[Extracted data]
╔══
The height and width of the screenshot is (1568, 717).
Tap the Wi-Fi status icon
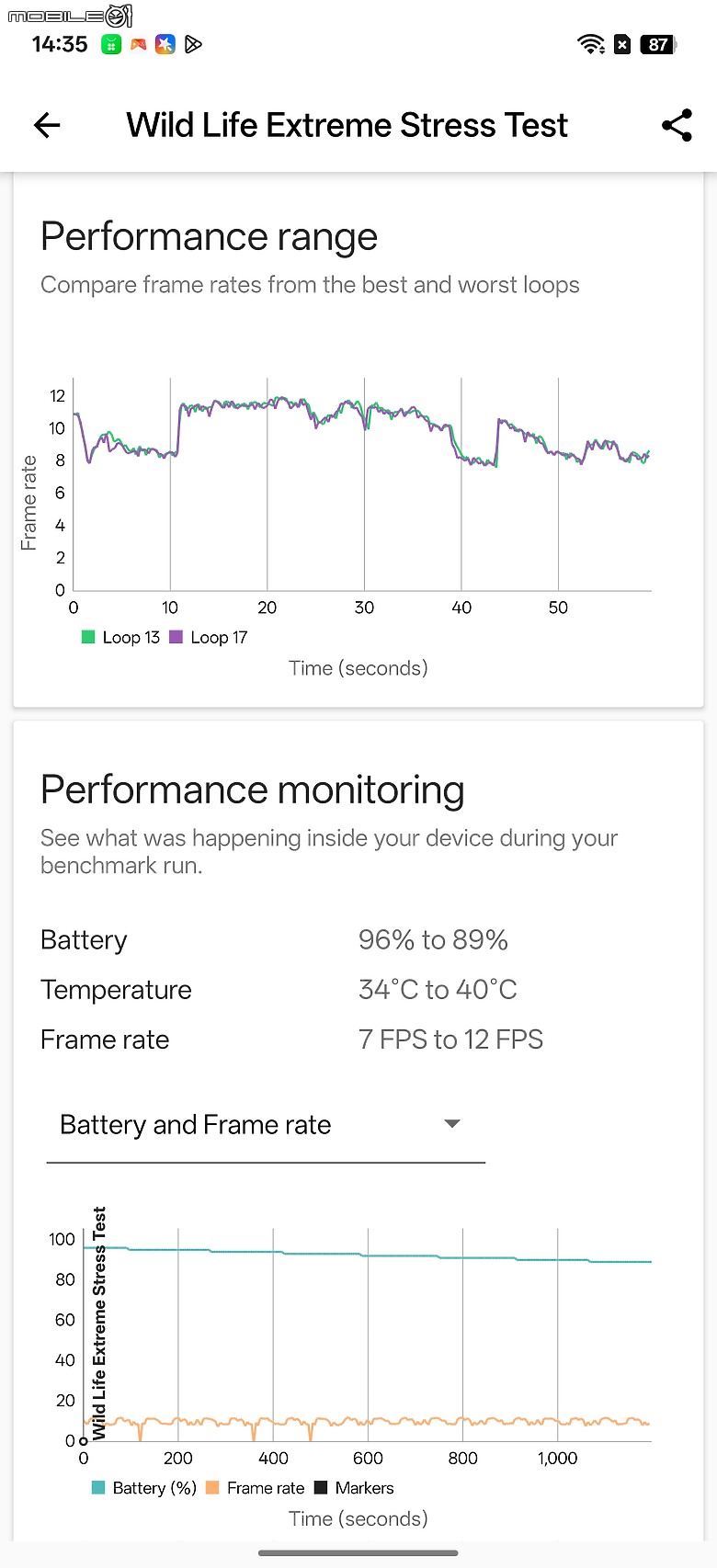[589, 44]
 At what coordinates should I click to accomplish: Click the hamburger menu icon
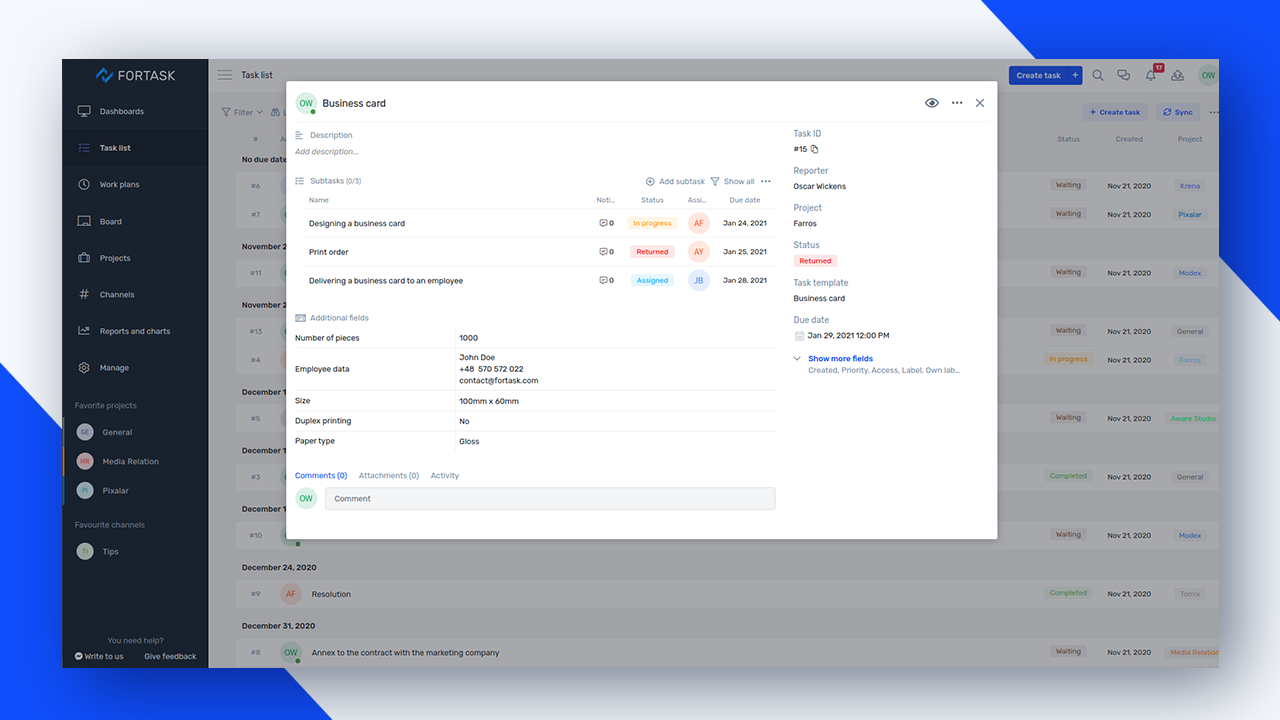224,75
╚══
AIM: Edit the data by replacing every occurrence of "icon" with "symbol", keeping everything else the same. Leave the pictures out of your answer.

TASK RESPONSE:
The height and width of the screenshot is (1568, 717).
Tap the Wi-Fi status symbol
[589, 44]
 At what coordinates should I click to accomplish: Click the hamburger menu symbol
224,75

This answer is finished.